### Exercise brief
Search the material for "apakah" and copy each line in which it is found.

### Data provided

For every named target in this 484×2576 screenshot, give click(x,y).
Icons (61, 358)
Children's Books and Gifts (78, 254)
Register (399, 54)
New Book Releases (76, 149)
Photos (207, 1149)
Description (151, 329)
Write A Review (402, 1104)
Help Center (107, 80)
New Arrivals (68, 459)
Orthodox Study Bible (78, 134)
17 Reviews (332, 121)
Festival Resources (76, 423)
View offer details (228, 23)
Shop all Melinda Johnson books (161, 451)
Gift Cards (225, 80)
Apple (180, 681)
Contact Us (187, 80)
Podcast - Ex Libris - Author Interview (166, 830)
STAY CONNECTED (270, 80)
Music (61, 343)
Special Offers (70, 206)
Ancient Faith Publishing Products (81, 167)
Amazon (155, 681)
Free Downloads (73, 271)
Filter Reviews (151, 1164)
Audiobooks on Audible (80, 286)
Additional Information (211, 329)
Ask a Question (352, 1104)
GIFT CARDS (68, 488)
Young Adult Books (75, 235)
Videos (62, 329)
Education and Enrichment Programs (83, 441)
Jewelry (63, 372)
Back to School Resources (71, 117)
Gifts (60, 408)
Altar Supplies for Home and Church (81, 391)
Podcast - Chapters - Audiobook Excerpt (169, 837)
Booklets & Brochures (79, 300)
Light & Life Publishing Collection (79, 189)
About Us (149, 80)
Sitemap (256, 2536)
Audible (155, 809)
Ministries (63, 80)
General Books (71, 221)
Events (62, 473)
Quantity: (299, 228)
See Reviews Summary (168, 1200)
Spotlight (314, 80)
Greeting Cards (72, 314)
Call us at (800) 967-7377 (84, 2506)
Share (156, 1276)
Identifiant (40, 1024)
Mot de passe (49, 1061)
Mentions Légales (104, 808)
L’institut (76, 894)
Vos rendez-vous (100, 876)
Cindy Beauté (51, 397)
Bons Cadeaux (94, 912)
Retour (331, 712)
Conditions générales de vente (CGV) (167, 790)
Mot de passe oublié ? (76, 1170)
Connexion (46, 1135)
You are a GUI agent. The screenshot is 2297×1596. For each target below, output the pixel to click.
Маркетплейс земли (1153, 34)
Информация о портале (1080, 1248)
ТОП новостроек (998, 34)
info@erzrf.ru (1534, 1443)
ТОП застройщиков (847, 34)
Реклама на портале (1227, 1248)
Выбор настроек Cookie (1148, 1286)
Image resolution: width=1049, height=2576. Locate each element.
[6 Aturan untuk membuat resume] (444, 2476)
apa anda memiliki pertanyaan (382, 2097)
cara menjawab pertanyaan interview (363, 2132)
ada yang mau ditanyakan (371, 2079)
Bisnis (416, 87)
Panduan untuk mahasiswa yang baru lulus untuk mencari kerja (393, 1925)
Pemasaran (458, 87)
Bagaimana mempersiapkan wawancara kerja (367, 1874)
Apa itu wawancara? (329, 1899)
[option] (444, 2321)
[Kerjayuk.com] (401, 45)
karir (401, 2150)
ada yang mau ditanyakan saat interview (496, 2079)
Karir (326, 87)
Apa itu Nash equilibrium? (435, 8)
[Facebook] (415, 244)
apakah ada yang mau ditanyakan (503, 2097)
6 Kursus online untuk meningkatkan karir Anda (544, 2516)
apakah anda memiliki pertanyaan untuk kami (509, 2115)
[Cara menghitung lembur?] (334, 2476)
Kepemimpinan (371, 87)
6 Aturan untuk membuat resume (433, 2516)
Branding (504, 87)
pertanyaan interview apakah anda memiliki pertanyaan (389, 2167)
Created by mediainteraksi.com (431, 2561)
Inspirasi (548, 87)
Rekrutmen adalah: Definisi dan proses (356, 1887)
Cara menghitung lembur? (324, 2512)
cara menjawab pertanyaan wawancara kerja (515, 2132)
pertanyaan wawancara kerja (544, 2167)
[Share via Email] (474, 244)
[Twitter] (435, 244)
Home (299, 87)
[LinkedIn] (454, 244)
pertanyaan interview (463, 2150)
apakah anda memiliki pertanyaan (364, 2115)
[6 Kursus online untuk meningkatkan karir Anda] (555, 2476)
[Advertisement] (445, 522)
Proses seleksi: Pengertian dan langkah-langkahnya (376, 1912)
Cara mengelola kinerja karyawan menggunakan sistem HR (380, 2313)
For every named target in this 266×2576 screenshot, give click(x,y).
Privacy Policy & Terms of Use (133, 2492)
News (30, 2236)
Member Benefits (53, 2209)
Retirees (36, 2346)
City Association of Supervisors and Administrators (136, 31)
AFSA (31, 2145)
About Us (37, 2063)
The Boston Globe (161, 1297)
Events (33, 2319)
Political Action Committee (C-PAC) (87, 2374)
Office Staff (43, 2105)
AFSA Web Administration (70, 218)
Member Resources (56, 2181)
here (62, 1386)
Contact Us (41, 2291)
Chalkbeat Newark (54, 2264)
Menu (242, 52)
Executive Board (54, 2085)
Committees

### Answer area
apakah ada yang mau ditanyakan (503, 2097)
apakah anda memiliki pertanyaan untuk kami (509, 2115)
pertanyaan interview apakah anda memiliki pertanyaan (389, 2167)
apakah anda memiliki pertanyaan (364, 2115)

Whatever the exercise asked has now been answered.